■ Quoted passage
I’m still reading, but here are a few excerpts I thought were interesting:

Foundational contradiction

From page 57:

“When I am free,” she said, “I shall found my own sect.  I will tell everyone that its wisdom was revealed to me during my sojourn among the torturers.  They’ll listen to that.”

I asked what her teachings would be.

“That there is no agathodaemon or afterlife.  That the mind is extinguished in death as in sleep, yet more so.”

“But who will you say revealed that to you?”

She shook her head, then rested her pointed chin upon one hand, a pose that showed off the graceful line of her neck admirably.  “I haven’t decided yet.  An angel of ice, perhaps.  Or a ghost.  Which do you think best?”

“Isn’t there a contradiction in that?”

“Precisely.”  Her voice was rich with the pleasure the question gave her.  “In that contradiction will reside the appeal of this new belief.  One can’t found a novel theology on Nothing, and nothing is so secure a foundation as a contradiction.  Look at the great success of the past—they say their deities are the masters of all the universes, and yet that they require grandmothers to defend them, as if they were children frightened by poultry.  Or that the authority that punishes no one while there exists a chance for reformation will punish everyone when there is no possibility anyone will become the better for it.”

The three meanings of everything

From pages 190 to 191:

“The brown book is a collection of the myths of the past, and it has a section listing all the keys of the universe—all the things people have said were The Secret after they had talked to mystagogues on far worlds or studied the popul vuh of the magicians, or fasted in the trunks of holy trees.  Thecla and I used to read them and talk about them, and one of them was that everything, whatever happens, has three meanings.  The first is its practical meaning, what the book calls, ‘the thing the plowman sees.’  The cow has taken a mouthful of grass, and it is real grass, and a real cow—that meaning is as important and as true as either of the others.  The second is the reflection of the world about it.  Every object is in contact with all others, and thus the wise can learn of the others by observing the first.  That might be called the soothsayers’ meaning, because it is the one such people use when they prophesy a fortunate meeting from the tracks of serpents or confirm the outcome of a love affair by putting the elector of one suit atop the patroness of another.”

■ Given records
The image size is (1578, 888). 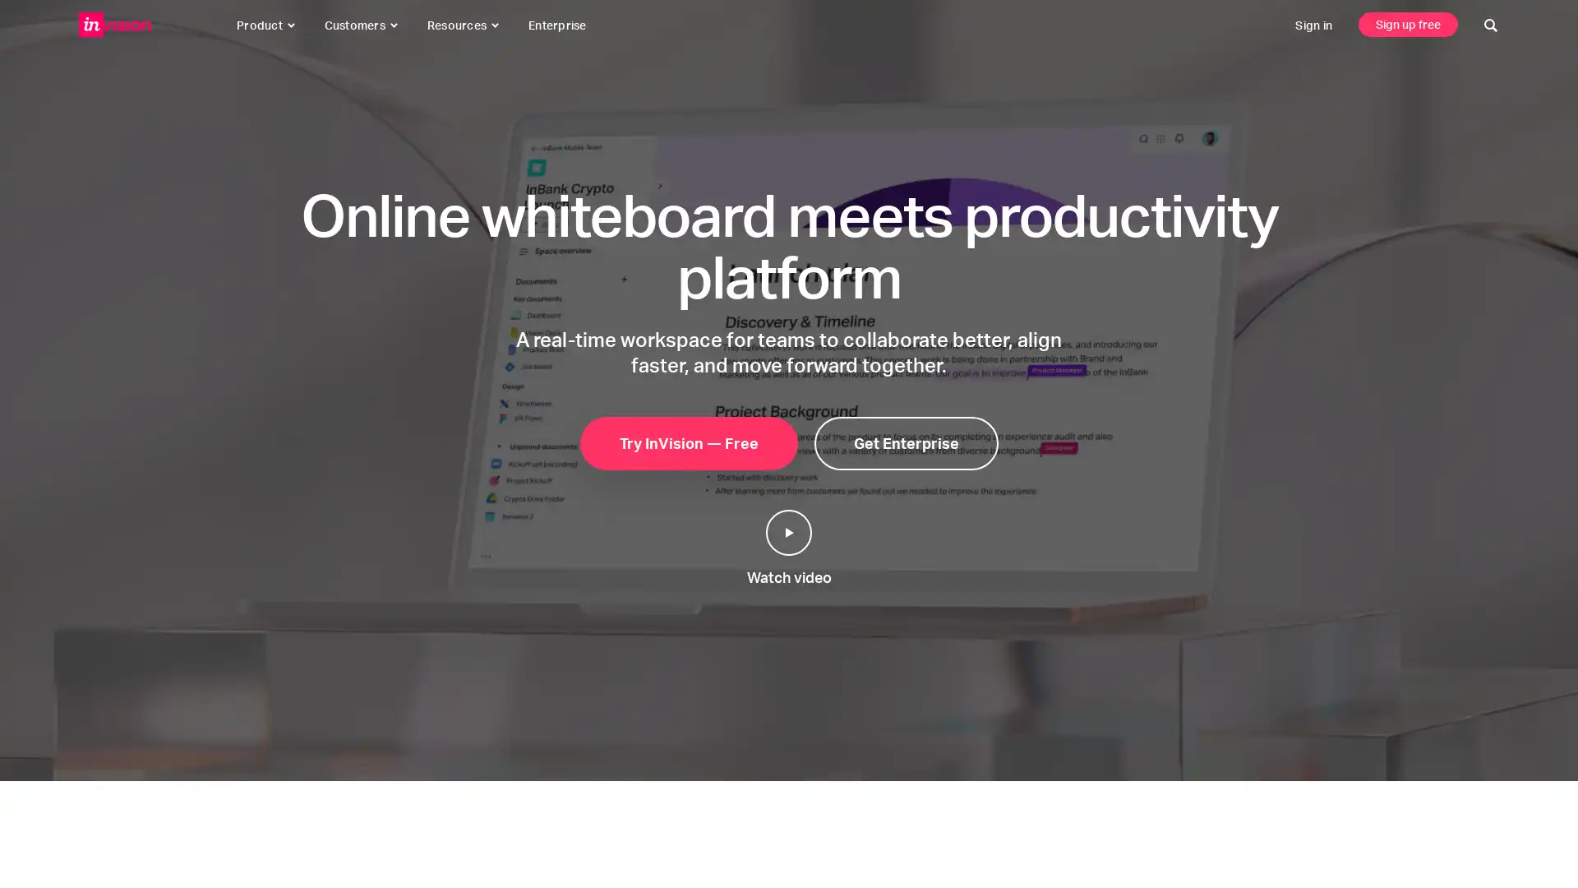 I want to click on click to close this message, so click(x=1489, y=800).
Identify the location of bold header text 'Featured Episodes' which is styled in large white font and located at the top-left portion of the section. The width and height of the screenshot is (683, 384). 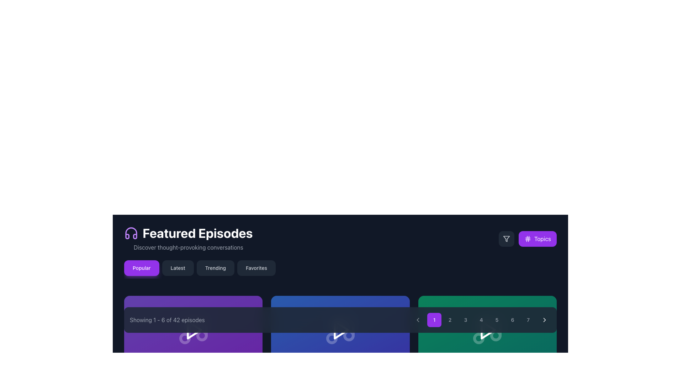
(188, 233).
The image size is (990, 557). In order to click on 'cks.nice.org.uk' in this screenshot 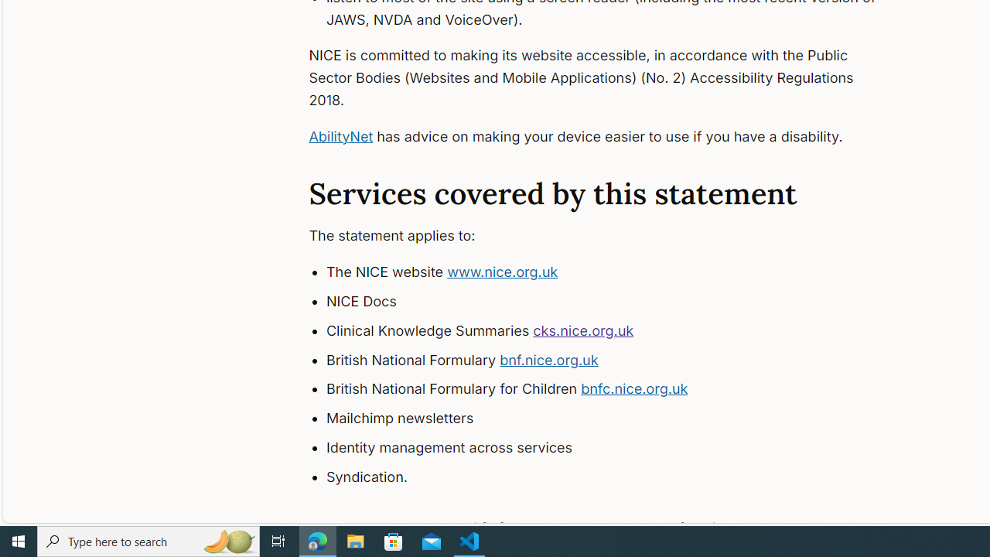, I will do `click(582, 329)`.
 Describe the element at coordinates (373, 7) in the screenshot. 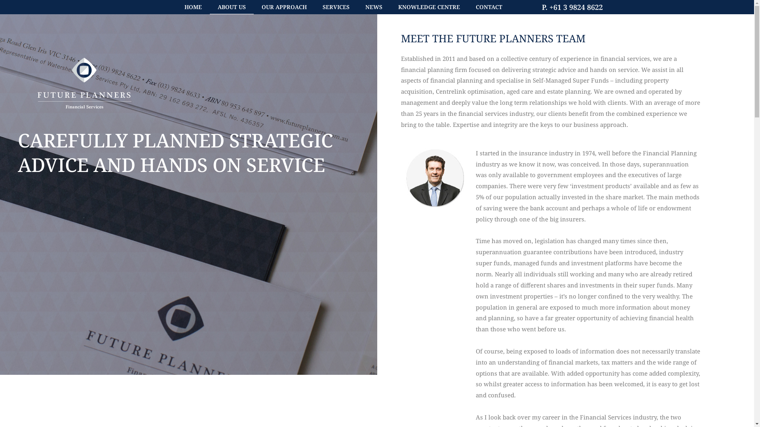

I see `'NEWS'` at that location.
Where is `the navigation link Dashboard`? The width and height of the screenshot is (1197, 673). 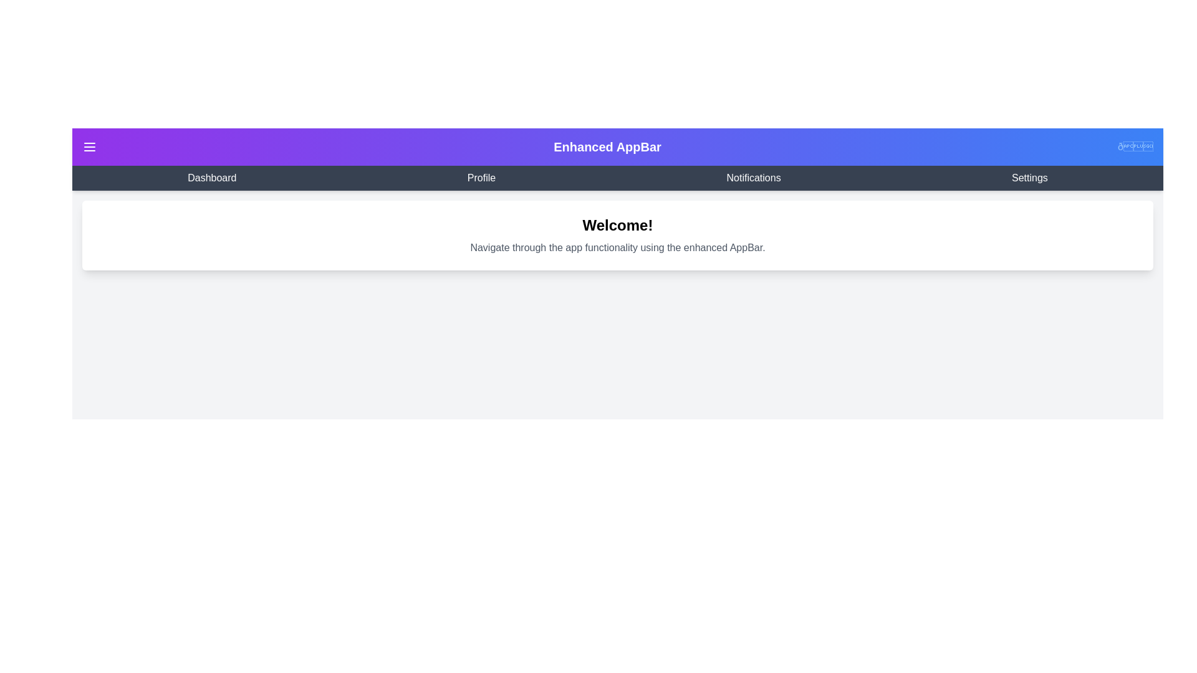
the navigation link Dashboard is located at coordinates (212, 178).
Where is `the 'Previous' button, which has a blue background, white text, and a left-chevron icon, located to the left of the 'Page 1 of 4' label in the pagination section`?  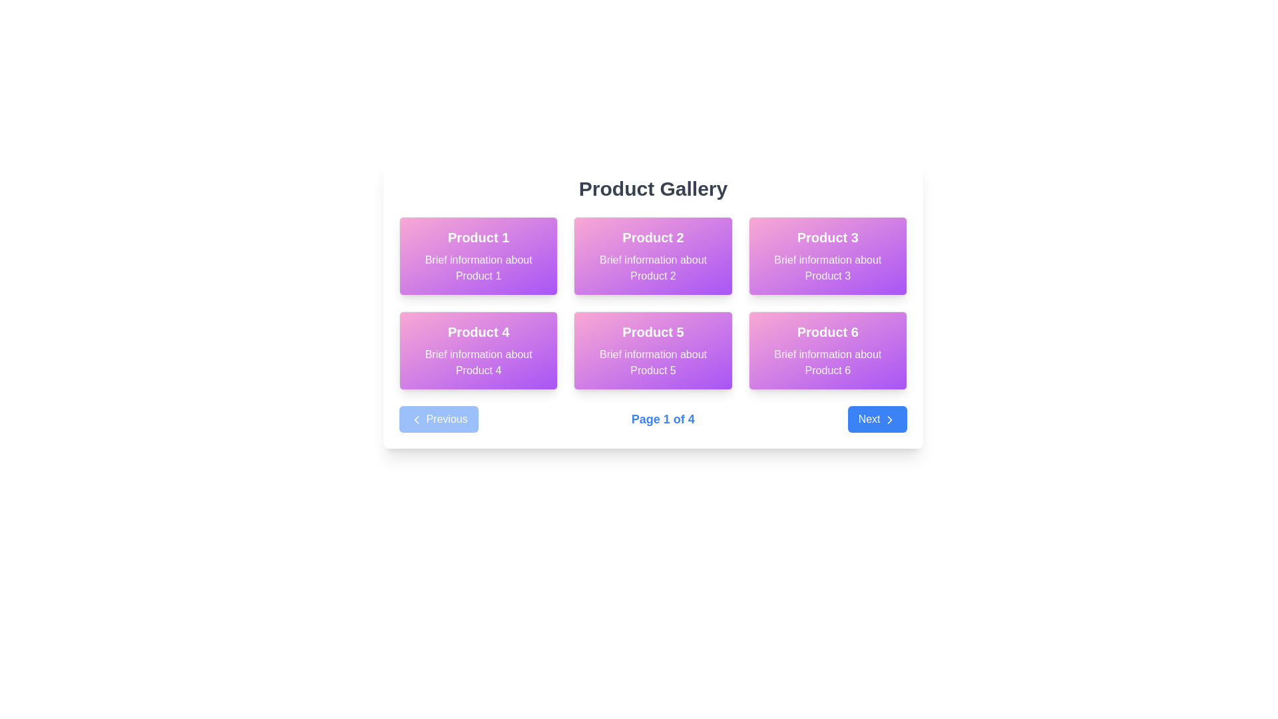
the 'Previous' button, which has a blue background, white text, and a left-chevron icon, located to the left of the 'Page 1 of 4' label in the pagination section is located at coordinates (438, 418).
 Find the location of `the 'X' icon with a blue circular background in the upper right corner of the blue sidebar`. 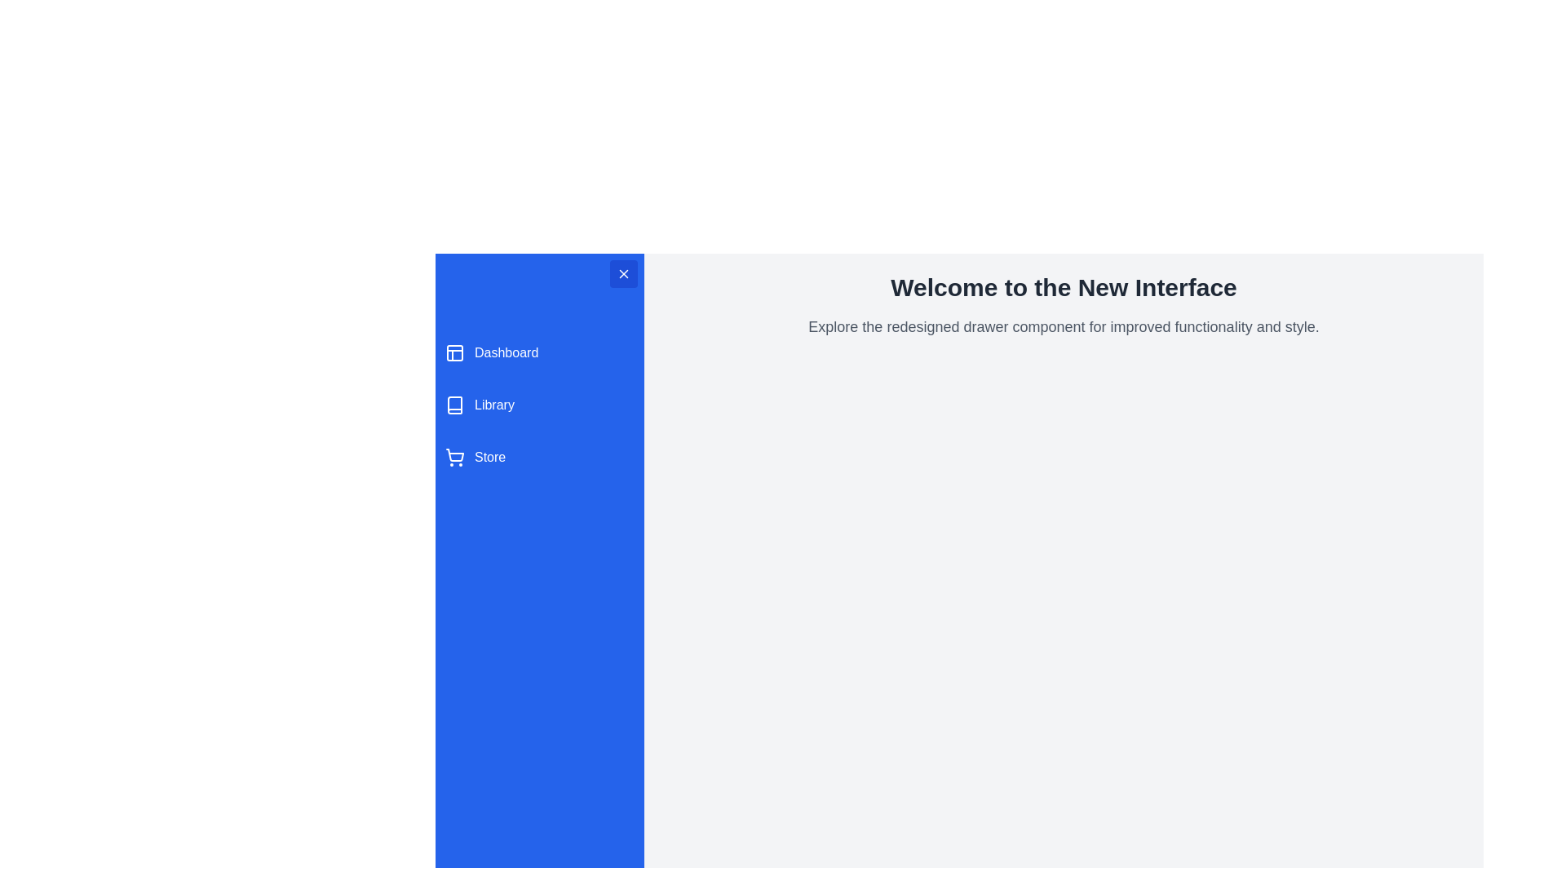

■ Given problem 1
Could you print the book excerpts word for word, everything from "I’m still reading, but" down to "teachings would be."?
■ Given problem 2
Can you output the rows verbatim, everything from the line that contains "is (1197, 673)." down to the line that contains "the navigation link Dashboard is", with both lines included and the pictures left out?

■ Full response 1
I’m still reading, but here are a few excerpts I thought were interesting:

Foundational contradiction

From page 57:

“When I am free,” she said, “I shall found my own sect.  I will tell everyone that its wisdom was revealed to me during my sojourn among the torturers.  They’ll listen to that.”

I asked what her teachings would be.

■ Full response 2
Where is `the navigation link Dashboard`? The width and height of the screenshot is (1197, 673). 
the navigation link Dashboard is located at coordinates (212, 178).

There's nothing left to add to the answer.